In the current study, the aridity index map provided by Nouri and Homaee (2018) was utilized to classify the climates (Fig. 1). Accordingly, the sites corresponding to the 10–40th precipitation percentiles are mainly situated in the central and eastern Iran and the strips of the Persian Gulf and the Gulf of Oman in the south of the country, with arid and hyper-arid climatic regimes (Fig. 1). The sites corresponding to the 40–60th percentiles are mostly located in northwestern semi-arid environments and southern and northeastern arid regions. The 60–80th percentiles dominantly comprise the northwestern semi-arid locations and the arid areas lying near the boundary between the semi-arid and arid climates in southern Iran. The 80–100th percentiles also encompass semi-arid, sub-humid, and humid areas in the central and northern Zagros and the sub-humid and humid areas located in the northern flanks of the Alborz. Accordingly, the precipitation percentiles are scattered across a broad range of climatic and topographic settings, illustrating that different precipitation regimes, and consequently microclimates, were included in our investigation (Fig. 1). Hence, the geographic and climatic indices appear not to be promising criteria to explain precipitation regimes. For instance, two sites, namely Arhan (No. 50 in Table 1 of supplementary material) and Saroo (No. 605 in Table 1 of supplementary material), both classified under the 70th percentile with an annual precipitation of approximately 360 mm, exhibited significant differences in their climatic and geographic characteristics. Arhan is a cold semi-arid mountainous area situated at an elevation of 2028 m.a.s.l, while Saroo is an arid region located at an elevation of 1347 m.a.s.l. Despite these dissimilarities, the two sites were classified under the same precipitation regime, highlighting the limitations of relying solely on geographic and climatic indices for explaining precipitation patterns.

Summer precipitation was not considered in the current study, as it is less than 10% of annual precipitation in 80% of investigated sites. Given a high rate of evapotranspiration in summertime, water precipitated in summer appears not important to be forecasted in Iran.

Modeling framework

Pre-processing

The modeling approach consisted of three primary stages: the pre-processing, the forecasting, and statistical evaluation (Fig. 2). In the first phase, the correlations between seasonal and annual precipitation (as predictands) with 40 teleconnection indices (as candidate predictors in Table 2) were examined for 13 clusters. This was conducted in 1- to 6-months lagged times, resulting in the creation of matrices that encompassed a total of 240 associations. The predictands were autumn (October–November–December), winter (January–February–March), spring (April–May–June), and annual precipitation. It should be noted that the hydrologic year in Iran spans from 1st October to 30th September of the subsequent year (Nouri and Homaee 2020). The Pearson’s correlation coefficient was used to evaluate the relationship between teleconnection indices and precipitation on seasonal and annual scales:

$$R = \frac{{\sum\limits_{i = 1}^{n} {\left( {x_{i} - \overline{x}} \right)\left( {y_{i} - \overline{y}} \right)} }}{{\sqrt {\sum\limits_{i = 1}^{n} {\left( {x_{i} - \overline{x}} \right)^{2} \left( {y_{i} - \overline{y}} \right)^{2} } } }},$$
(1)

######

**GIVEN INSTRUCTION A**
In the text on precipitation in Iran, at what elevation is Saroo located?
**GIVEN INSTRUCTION B**
Reproduce the part of the Iran precipitation text from "Summer precipitation was" to "forecasted in Iran.".
**GIVEN INSTRUCTION C**
Carry on the text about forecasting precipitation in Iran from the point where it stops.
The data that follow have no connection to the text on precipitation in Iran.

**COLLECTED DATA**

######

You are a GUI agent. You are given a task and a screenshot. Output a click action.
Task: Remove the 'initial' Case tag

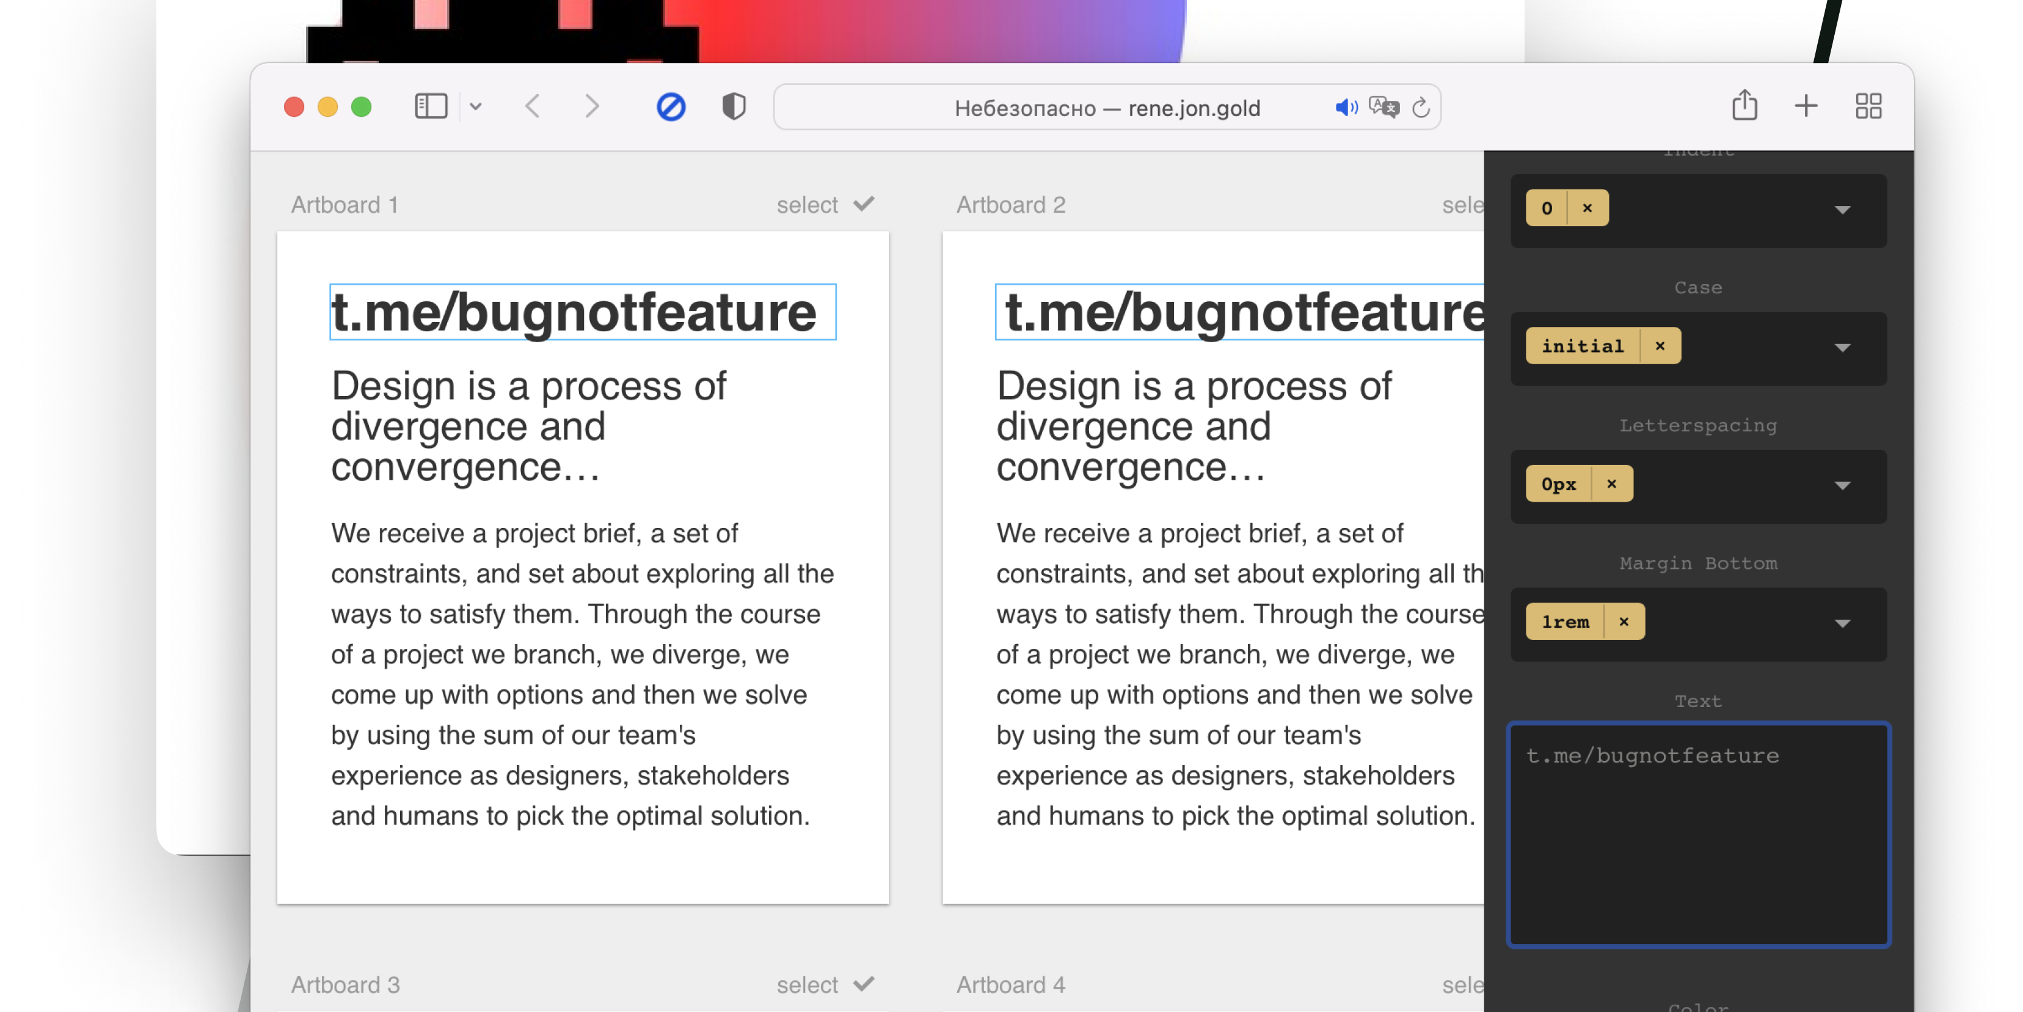1660,346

######

**WRITTEN ANSWER A**
Saroo is located at an elevation of 1347 m.a.s.l.

**WRITTEN ANSWER B**
Summer precipitation was not considered in the current study, as it is less than 10% of annual precipitation in 80% of investigated sites. Given a high rate of evapotranspiration in summertime, water precipitated in summer appears not important to be forecasted in Iran.

**WRITTEN ANSWER C**
Fig. 2
figure 2

The forecasting framework and stages based on the machine learning (ML) algorithms of the Generalized Regression Neural Network, GRNN, the Multi-Layer Perceptron, MLP, the Multi-Linear Regression, MLR, and the Least Squares Support Vector Machine, LSSVM. (The nRMSE, PBIAS and NSE denote normalized Root Mean Square Error, Percent Bias, and Nash–Sutcliffe Efficiency, respectively, explained in “Quantitative evaluation”.)

where xi is the independent variable (i.e., teleconnection indices), yi is the dependent variable (precipitation), and \(\overline{y}\) and \(\overline{x}\) are the average of the dependent and independent variables, respectively.

The correlation matrix established in 1- to 6-month lead times is as follows:

$$R_{i,j} = \left[ {\begin{array}{*{20}c} {R_{1,1} } & {R_{1,2} } & {R_{1,3} } & . & {R_{1,13} } \\ {R_{2,1} } & {R_{2,2} } & {R_{2,3} } & . & {R_{2,13} } \\ . & . & . & . & {R_{3.13} } \\ . & . & . & . & . \\ {R_{40,1} } & {R_{40,2} } & {R_{40,3} } & . & {R_{40,13} } \\ \end{array} } \right],$$
(2)

where i and j stand for the number of teleconnection indices (Table 2) and the number of percentiles (Table 1), respectively.

After constructing the correlation matrices, a three-step technique known as the forward selection was employed to identify the most significant predictors. This approach has been extensively utilized in the literature (Khan et al. 2007; Modaresi et al. 2018; Wang et al. 2006b). First, the predictor with the highest correlation coefficient was selected to model the predictand. Subsequently, other predictors were gradually introduced into the model in descending order of their correlation coefficient. Finally, the three predictors that produced the minimum error were deemed the most appropriate combination (Table 3). Note that we experimentally realized that incorporating more than three predictors might elevate the risk of overfitting.

Table 3 The most important teleconnection predictors applied to forecast seasonal and annual precipitation across different percentiles

Forecasting

In the second step, the seasonal and annual precipitation was forecasted using four ML algorithms including the Generalized Regression Neural Network (GRNN), the Multi-Layer Perceptron (MLP), the Multi-Linear Regression (MLR), and the Least Squares Support Vector Machine (LSSVM). The MLP is a common Neural Network Model (ANN) with feed-forward network class including at least three layers of input, hidden, and output (Muni Kumar and Manjula 2019). It is composed of multiple interconnected nodes or neurons, arranged in a layered structure, where each neuron receives inputs from the previous layer and produces an output, which is transmitted to the next layer. The hidden layer of the MLP contains multiple neurons that are assigned weights and biases to optimize the model performance (Fig. 3a).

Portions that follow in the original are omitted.